Content starts

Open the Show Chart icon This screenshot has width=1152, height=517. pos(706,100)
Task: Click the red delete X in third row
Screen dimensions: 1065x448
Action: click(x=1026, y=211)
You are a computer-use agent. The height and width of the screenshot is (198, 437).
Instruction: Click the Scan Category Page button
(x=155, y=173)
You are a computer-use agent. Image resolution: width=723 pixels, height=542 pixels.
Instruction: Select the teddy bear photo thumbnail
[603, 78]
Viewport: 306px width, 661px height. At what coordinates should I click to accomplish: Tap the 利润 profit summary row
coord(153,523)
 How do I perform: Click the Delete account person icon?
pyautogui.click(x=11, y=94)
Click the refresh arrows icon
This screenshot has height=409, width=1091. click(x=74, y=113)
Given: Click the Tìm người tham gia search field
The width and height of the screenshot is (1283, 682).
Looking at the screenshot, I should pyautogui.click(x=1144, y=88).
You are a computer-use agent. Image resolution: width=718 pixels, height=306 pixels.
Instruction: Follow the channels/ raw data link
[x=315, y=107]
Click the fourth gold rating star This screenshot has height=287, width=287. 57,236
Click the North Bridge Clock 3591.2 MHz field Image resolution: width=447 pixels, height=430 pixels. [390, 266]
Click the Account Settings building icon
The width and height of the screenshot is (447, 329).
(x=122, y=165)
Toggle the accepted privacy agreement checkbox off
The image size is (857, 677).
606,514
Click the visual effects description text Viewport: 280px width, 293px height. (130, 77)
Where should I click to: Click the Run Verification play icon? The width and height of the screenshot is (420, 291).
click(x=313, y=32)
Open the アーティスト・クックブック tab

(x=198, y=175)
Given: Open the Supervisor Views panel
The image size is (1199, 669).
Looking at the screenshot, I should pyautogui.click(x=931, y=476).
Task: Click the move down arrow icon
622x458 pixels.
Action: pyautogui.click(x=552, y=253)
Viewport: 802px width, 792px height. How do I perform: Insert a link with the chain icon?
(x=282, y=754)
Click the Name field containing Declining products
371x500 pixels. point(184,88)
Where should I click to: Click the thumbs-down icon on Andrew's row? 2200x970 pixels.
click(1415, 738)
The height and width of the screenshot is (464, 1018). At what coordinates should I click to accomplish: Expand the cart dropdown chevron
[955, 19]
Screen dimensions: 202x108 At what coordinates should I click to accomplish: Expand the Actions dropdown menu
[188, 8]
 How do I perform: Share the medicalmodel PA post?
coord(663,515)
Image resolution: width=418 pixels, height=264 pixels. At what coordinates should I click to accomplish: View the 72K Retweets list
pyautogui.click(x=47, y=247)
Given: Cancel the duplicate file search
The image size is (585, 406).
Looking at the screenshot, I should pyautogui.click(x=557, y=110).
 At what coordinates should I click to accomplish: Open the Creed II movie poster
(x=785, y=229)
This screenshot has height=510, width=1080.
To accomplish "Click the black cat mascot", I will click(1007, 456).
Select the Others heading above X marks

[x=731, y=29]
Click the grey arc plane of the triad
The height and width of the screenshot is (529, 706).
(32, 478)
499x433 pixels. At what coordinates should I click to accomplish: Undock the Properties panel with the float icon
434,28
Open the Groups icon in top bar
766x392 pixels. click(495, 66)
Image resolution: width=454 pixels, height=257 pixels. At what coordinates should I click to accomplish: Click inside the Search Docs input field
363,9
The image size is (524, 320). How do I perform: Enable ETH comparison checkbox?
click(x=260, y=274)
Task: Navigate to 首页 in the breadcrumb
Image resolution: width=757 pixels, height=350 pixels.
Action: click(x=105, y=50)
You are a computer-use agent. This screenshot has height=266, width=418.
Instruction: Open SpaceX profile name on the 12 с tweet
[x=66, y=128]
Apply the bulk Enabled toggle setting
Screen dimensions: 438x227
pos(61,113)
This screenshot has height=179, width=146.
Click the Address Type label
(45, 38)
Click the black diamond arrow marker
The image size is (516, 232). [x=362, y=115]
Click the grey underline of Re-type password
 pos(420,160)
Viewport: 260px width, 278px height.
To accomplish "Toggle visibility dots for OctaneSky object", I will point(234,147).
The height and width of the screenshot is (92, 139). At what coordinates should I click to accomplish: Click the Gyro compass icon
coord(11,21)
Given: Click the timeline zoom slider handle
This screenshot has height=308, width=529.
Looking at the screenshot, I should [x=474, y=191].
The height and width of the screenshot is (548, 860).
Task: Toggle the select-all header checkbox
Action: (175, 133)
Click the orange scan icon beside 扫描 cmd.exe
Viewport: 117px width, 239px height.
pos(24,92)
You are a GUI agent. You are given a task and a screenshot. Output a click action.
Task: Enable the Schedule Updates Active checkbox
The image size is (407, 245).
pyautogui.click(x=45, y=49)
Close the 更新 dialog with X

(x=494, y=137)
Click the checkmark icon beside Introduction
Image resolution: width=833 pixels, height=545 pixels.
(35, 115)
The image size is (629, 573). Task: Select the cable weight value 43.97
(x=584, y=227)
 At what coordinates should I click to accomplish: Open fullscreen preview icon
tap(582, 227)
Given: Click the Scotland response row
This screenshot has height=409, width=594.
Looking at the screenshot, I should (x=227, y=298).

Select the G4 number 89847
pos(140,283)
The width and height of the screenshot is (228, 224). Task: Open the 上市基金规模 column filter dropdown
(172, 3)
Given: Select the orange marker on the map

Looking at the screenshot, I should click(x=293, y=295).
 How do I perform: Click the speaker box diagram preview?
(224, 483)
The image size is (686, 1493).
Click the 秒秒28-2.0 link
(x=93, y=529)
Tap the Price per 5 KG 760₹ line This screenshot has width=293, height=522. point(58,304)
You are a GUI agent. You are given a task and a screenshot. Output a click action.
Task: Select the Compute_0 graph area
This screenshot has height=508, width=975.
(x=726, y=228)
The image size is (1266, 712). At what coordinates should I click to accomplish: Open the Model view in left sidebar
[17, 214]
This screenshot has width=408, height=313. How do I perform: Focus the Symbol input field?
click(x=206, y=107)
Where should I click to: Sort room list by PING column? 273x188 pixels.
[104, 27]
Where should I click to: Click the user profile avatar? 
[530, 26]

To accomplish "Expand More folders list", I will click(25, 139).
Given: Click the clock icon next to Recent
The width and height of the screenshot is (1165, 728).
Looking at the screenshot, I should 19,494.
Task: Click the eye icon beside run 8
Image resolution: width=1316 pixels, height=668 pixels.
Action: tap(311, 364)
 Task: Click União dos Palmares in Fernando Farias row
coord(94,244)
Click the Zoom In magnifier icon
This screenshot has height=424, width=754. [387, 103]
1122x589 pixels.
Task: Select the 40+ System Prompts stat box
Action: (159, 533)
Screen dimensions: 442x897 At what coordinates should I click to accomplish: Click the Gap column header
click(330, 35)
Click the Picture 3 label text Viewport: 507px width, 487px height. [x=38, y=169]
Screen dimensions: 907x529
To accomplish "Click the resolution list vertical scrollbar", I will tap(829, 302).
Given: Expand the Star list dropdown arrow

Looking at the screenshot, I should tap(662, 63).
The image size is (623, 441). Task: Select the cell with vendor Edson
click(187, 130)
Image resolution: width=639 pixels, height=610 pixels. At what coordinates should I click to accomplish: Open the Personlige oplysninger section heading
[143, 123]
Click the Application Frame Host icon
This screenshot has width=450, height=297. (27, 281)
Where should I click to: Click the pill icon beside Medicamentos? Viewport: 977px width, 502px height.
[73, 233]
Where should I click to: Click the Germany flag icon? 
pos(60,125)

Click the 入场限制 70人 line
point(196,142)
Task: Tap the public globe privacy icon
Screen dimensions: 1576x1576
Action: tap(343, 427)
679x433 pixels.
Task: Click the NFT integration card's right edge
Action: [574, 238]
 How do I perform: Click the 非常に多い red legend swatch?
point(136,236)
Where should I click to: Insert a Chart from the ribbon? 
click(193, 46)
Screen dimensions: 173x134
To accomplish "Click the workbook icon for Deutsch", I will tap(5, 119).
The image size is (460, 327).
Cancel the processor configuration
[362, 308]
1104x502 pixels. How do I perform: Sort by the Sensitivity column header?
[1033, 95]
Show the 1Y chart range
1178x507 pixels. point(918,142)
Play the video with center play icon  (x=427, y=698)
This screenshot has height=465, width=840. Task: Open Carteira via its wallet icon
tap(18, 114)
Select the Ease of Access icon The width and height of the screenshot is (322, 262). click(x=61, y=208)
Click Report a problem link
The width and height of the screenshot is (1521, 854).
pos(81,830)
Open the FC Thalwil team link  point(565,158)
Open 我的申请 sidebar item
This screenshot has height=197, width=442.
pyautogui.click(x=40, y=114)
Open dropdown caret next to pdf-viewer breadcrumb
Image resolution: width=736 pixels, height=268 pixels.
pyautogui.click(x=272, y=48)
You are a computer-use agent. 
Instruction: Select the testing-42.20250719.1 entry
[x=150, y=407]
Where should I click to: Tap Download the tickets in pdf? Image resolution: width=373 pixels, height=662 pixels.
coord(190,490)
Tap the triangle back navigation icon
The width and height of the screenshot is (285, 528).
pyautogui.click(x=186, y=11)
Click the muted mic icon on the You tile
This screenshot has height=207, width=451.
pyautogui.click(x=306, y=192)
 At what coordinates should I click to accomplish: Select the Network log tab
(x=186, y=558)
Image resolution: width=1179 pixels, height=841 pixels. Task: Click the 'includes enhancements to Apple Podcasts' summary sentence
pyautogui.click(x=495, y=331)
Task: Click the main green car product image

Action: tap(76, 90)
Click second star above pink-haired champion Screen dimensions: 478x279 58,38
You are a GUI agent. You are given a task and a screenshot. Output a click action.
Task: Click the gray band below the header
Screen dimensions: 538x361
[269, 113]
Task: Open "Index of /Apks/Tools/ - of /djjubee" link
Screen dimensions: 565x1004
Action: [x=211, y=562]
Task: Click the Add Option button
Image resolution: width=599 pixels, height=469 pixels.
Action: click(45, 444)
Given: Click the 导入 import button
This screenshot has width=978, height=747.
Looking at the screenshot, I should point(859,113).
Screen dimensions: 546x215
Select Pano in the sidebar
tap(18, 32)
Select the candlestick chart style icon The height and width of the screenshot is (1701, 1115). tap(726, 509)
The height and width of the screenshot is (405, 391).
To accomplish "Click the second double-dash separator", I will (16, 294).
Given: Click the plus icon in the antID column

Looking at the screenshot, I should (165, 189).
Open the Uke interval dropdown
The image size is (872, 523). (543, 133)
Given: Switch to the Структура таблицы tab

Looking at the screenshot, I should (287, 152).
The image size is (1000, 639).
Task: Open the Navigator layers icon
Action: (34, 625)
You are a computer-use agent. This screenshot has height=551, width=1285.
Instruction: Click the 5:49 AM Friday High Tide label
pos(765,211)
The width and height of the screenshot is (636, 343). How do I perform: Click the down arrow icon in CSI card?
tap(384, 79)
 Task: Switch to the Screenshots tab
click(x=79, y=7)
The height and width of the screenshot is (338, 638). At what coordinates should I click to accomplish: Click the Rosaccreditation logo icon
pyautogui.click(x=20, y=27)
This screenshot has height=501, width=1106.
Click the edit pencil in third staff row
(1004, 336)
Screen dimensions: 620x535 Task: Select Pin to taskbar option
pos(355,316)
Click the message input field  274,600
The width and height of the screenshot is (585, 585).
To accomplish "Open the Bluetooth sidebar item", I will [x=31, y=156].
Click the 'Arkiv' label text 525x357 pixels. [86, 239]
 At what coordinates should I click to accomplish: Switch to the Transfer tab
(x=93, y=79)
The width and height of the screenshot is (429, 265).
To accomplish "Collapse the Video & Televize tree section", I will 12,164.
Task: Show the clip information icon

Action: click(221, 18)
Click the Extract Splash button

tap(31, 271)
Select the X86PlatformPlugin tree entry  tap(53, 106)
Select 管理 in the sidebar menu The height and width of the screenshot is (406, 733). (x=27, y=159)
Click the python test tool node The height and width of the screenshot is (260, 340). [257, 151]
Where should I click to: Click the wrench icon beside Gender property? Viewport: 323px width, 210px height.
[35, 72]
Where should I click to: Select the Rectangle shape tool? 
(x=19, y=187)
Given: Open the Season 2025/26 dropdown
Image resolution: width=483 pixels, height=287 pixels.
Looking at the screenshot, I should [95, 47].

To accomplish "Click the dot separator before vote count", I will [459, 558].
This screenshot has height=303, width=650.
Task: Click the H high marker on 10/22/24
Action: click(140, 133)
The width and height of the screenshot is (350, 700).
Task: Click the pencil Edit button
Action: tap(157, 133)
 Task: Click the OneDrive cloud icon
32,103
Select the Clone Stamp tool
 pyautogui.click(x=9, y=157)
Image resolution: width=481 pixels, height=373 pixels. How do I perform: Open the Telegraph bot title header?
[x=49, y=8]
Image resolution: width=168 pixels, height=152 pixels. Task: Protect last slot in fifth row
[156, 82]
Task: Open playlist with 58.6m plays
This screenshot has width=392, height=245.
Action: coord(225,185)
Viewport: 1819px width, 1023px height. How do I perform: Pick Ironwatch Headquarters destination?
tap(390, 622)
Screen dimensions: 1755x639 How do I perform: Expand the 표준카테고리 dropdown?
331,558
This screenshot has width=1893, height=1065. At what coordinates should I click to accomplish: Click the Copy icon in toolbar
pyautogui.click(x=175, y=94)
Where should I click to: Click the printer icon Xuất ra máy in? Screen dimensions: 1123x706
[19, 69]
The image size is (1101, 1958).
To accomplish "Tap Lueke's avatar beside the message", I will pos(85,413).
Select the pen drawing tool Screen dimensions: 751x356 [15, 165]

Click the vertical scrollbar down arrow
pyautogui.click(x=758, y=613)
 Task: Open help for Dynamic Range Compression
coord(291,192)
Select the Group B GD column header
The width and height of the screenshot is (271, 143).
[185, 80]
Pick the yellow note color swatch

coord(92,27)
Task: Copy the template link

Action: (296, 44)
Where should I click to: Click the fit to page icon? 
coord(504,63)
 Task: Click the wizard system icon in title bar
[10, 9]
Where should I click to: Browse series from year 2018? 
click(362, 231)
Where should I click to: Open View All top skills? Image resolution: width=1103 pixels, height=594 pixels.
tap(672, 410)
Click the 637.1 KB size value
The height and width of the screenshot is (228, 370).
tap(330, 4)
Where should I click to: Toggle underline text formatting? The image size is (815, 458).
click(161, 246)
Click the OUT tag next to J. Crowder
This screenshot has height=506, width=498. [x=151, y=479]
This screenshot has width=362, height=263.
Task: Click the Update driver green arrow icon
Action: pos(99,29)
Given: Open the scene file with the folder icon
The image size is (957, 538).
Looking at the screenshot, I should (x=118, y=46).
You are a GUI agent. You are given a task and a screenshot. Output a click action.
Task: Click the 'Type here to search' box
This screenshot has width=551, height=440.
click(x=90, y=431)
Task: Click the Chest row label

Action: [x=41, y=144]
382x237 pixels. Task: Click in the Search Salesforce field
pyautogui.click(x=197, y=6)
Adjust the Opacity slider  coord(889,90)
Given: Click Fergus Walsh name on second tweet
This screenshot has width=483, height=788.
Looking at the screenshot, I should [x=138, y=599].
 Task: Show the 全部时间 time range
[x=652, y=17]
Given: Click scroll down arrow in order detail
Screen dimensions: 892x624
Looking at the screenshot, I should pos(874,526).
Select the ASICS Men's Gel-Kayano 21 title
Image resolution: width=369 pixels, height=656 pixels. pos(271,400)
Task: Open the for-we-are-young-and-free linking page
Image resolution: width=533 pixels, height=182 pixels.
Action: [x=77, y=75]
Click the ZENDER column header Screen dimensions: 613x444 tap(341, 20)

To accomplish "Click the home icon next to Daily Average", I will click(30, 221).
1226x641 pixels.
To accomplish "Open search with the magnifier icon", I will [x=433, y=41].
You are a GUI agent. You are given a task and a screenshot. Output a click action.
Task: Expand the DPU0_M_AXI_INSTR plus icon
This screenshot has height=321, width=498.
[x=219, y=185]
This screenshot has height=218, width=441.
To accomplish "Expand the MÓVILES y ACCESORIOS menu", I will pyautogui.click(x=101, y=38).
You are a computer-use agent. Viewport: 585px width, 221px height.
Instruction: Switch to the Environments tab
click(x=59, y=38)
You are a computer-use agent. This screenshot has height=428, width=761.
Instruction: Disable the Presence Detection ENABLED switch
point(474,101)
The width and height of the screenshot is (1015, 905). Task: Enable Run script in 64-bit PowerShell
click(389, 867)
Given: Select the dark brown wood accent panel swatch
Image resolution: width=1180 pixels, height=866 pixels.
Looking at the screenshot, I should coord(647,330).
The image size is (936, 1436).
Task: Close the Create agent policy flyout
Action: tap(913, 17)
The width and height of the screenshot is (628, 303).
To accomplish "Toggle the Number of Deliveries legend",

Content ends

### Problem description
Respond with one number, the count of lines in the data that hold the string "privacy".

### Written reply
2